[Exercise text — start]

The present invention relates to an image processing apparatus, an image processing method, an imaging apparatus, an information storage medium, and the like.
An imaging apparatus such as an endoscope is desired to generate a deep-focus image in order to facilitate diagnosis performed by a doctor. In order to satisfy such a demand, the depth of field of an endoscope is increased by utilizing an optical system having a relatively large F-number.
In recent years, an imaging element having about several hundred thousand pixels has been used for endoscope systems. The depth of field of the imaging element is determined by the size of the permissible circle of confusion. Since an imaging element having a large number of pixels has a small pixel pitch and a small permissible circle of confusion, the depth of field of the imaging apparatus decreases. In this case, the depth of field may be maintained by reducing the aperture of the optical system, and increasing the F-number of the optical system. According to this method, however, the optical system darkens, and noise increases, so that the image quality deteriorates. Moreover, the effect of diffraction increases as the F-number increases, so that the imaging performance deteriorates. Accordingly, a high-resolution image cannot be obtained even if the number of pixels of the imaging element is increased.

[Exercise text — finish]

## About this task
Can you continue the passage on endoscope depth of field, starting after its last sentence?

[Provided records — start]

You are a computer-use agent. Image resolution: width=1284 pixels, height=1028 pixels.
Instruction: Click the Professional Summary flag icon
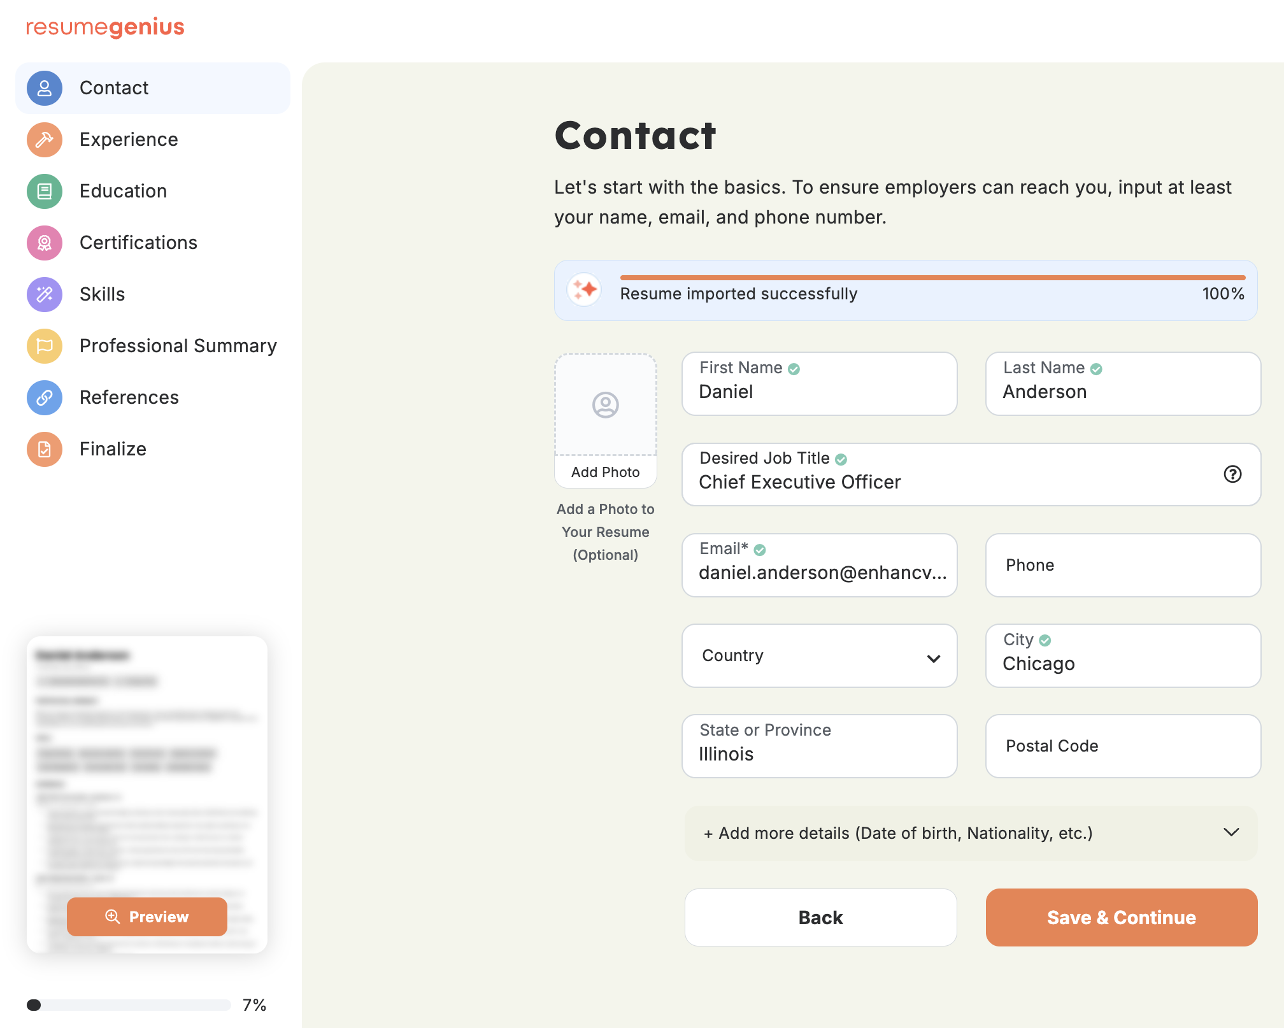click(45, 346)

[Provided records — finish]
[Provided records — start]

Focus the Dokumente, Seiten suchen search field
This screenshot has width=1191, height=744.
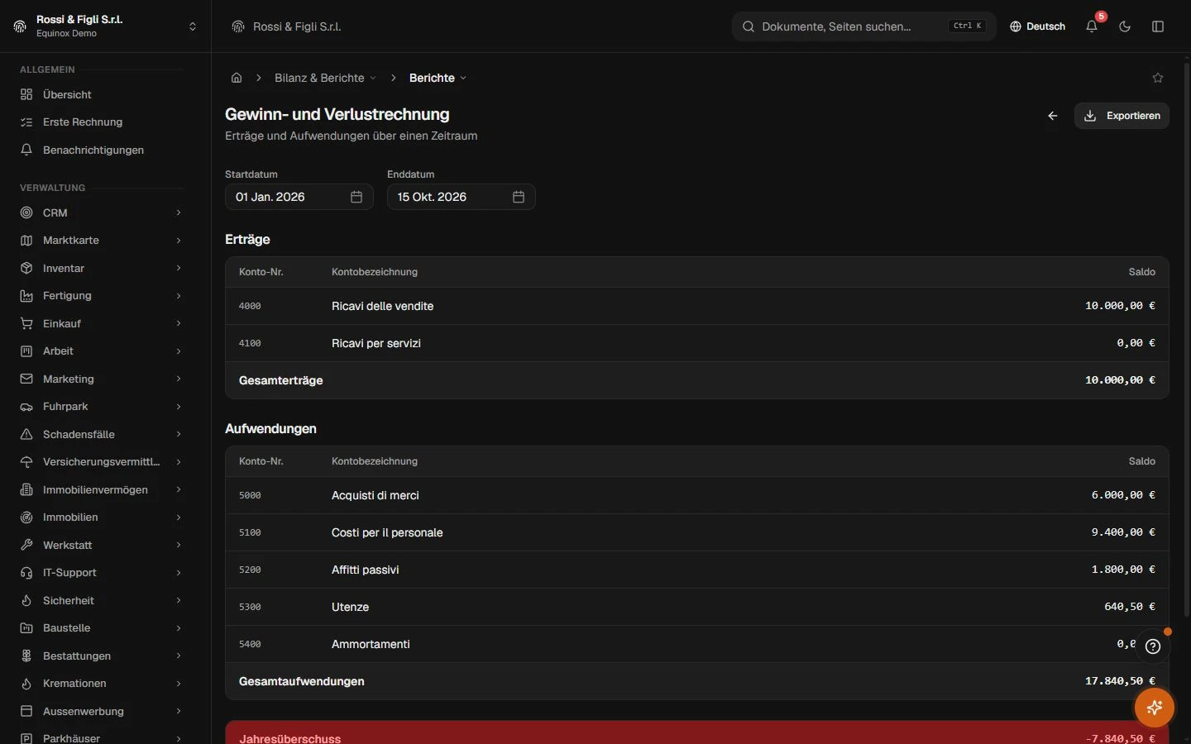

[Provided records — finish]

## Written answer
The depth of field may be increased by acquiring a plurality of images that differ in in-focus object plane, and generating a synthetic image by synthesizing only in-focus areas (see JP-A-2000-276121). The depth of field may also be increased by increasing axial chromatic aberration using an optical system, acquiring a plurality of images that differ in in-focus object plane depending on the channel, and processing the resulting images (see JP-T-2008-532449). The depth of field can be increased while maintaining high resolving power by applying such technology to an endoscope system.